→ **The data**
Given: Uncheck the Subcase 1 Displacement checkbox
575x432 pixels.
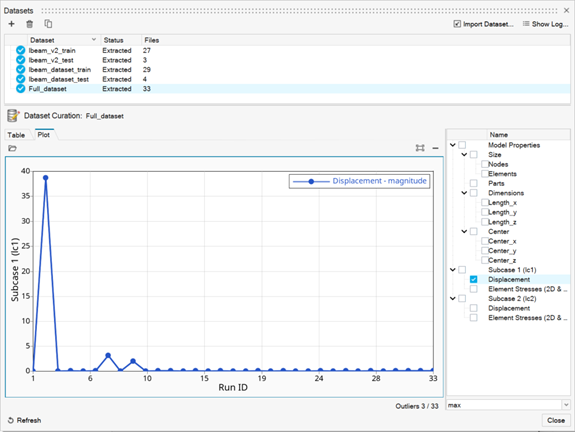Looking at the screenshot, I should coord(473,279).
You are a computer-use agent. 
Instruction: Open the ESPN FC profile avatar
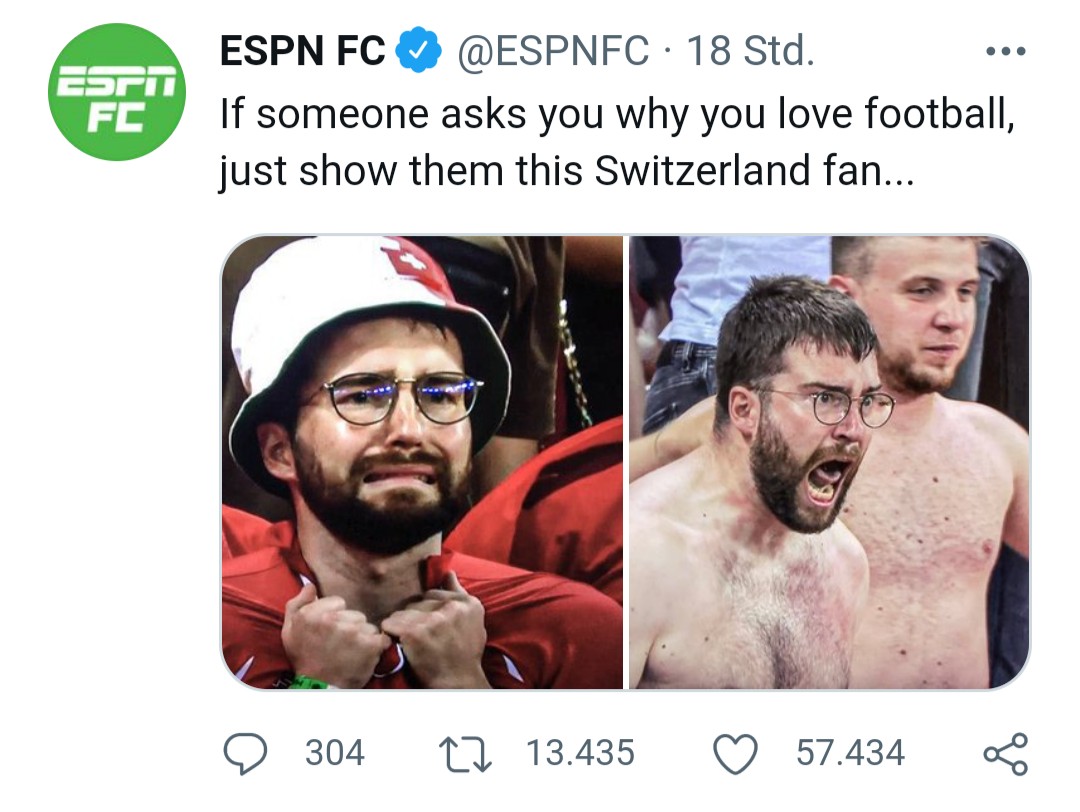pos(117,92)
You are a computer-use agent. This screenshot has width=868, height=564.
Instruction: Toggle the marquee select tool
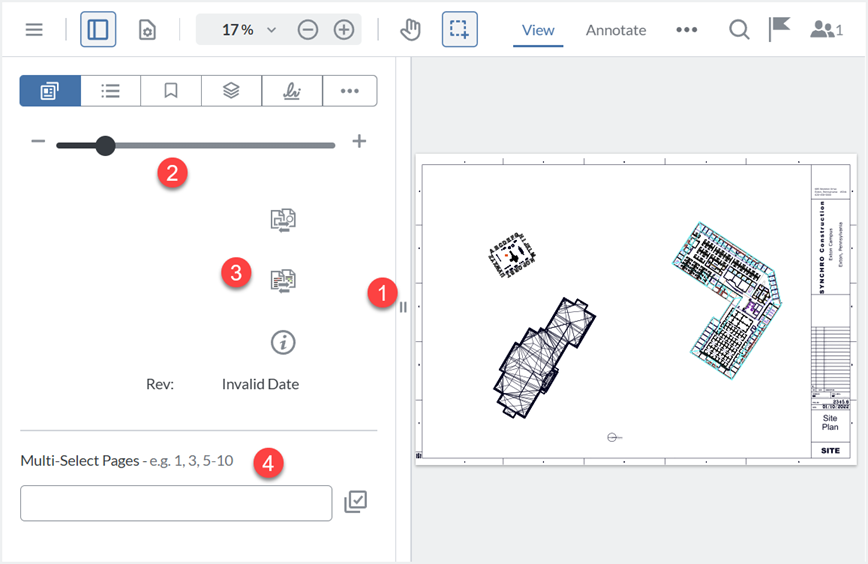(x=459, y=30)
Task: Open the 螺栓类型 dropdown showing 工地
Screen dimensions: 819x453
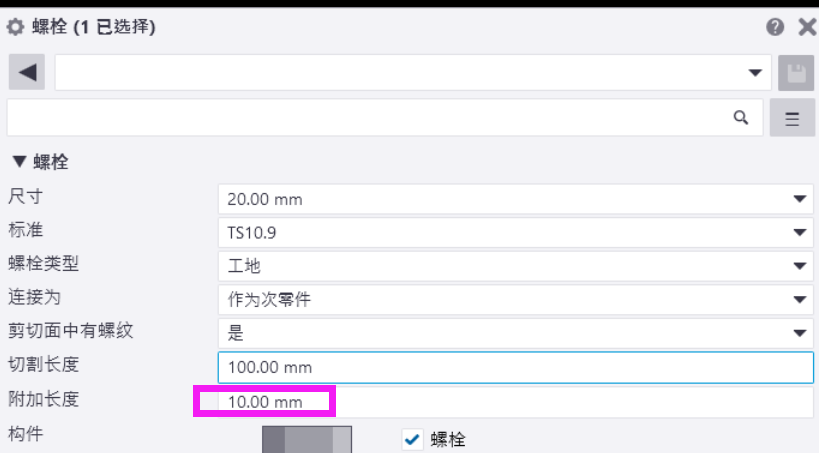Action: (x=515, y=266)
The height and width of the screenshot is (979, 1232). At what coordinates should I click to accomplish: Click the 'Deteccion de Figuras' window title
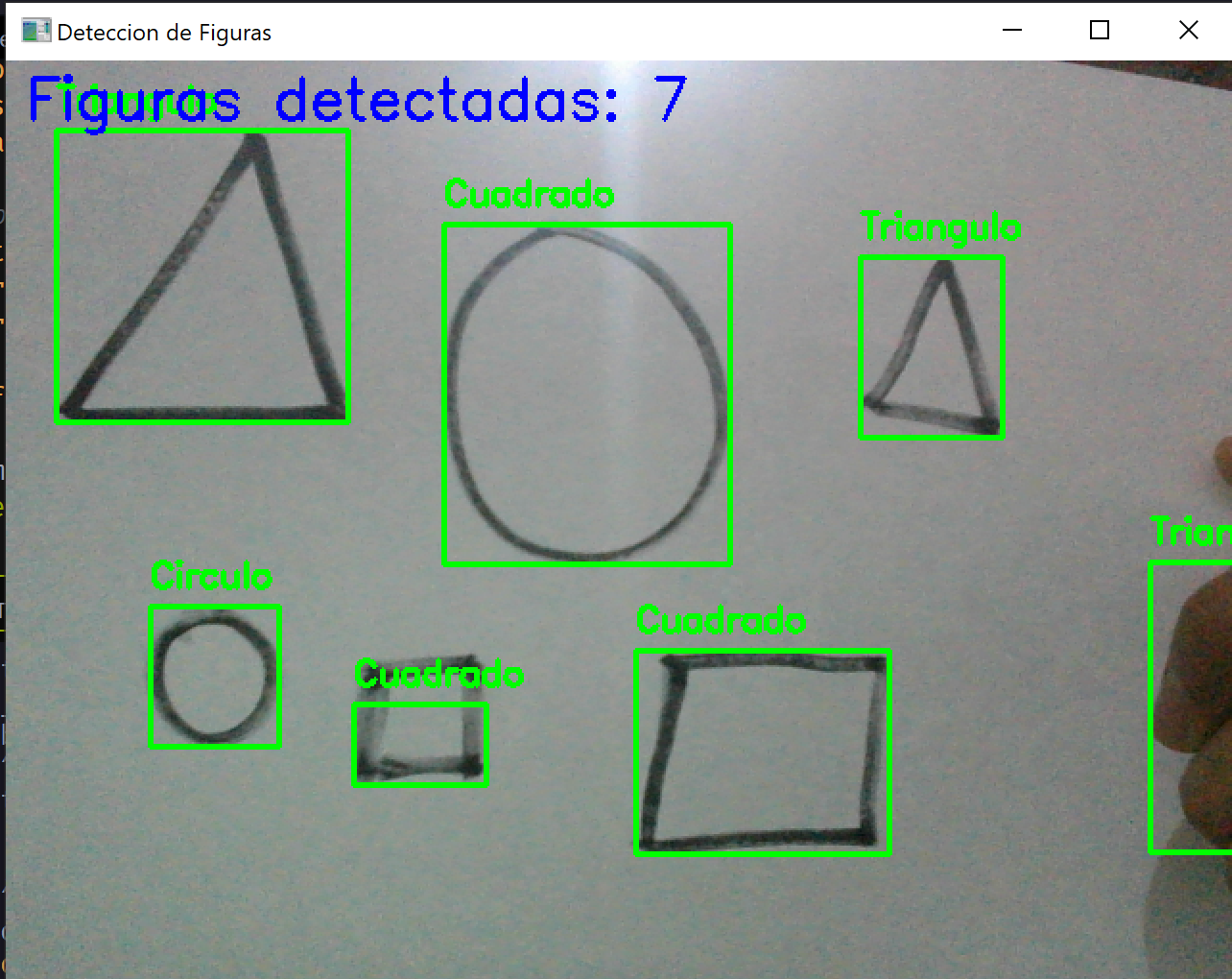(x=164, y=33)
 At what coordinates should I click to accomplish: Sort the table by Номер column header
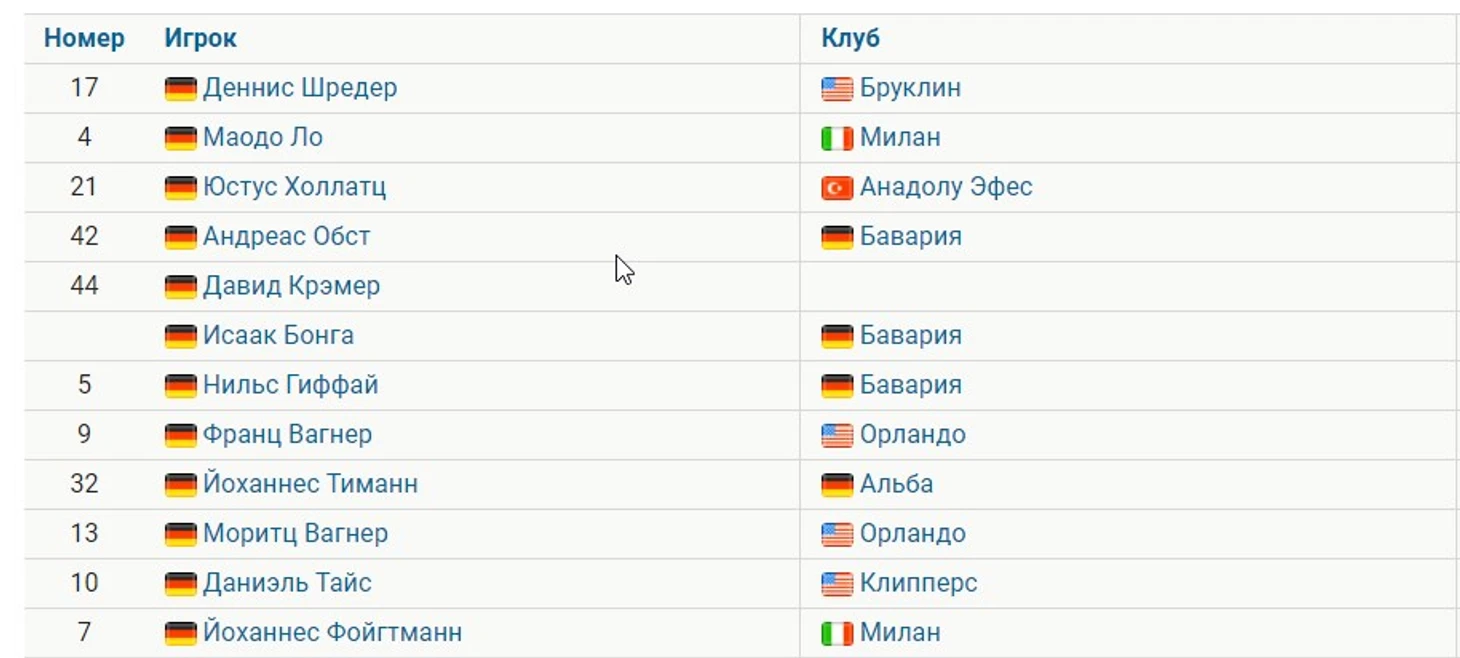(84, 39)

→ **Required work**
When you retype the listing, keep every line exactly as it is and drop the pictures.

→ **Completed task**
Given: Uncheck the Subcase 1 Displacement checkbox
575x432 pixels.
Looking at the screenshot, I should coord(473,279).
You are a computer-use agent. 
Instruction: Open the ESPN FC profile avatar
pos(117,92)
You are a computer-use agent. This screenshot has width=868, height=564.
Instruction: Toggle the marquee select tool
(x=459, y=30)
Task: Open the 螺栓类型 dropdown showing 工地
Screen dimensions: 819x453
Action: (x=515, y=266)
The height and width of the screenshot is (979, 1232). At what coordinates should I click to accomplish: Click the 'Deteccion de Figuras' window title
(x=164, y=33)
 At what coordinates should I click to accomplish: Sort the table by Номер column header
(84, 39)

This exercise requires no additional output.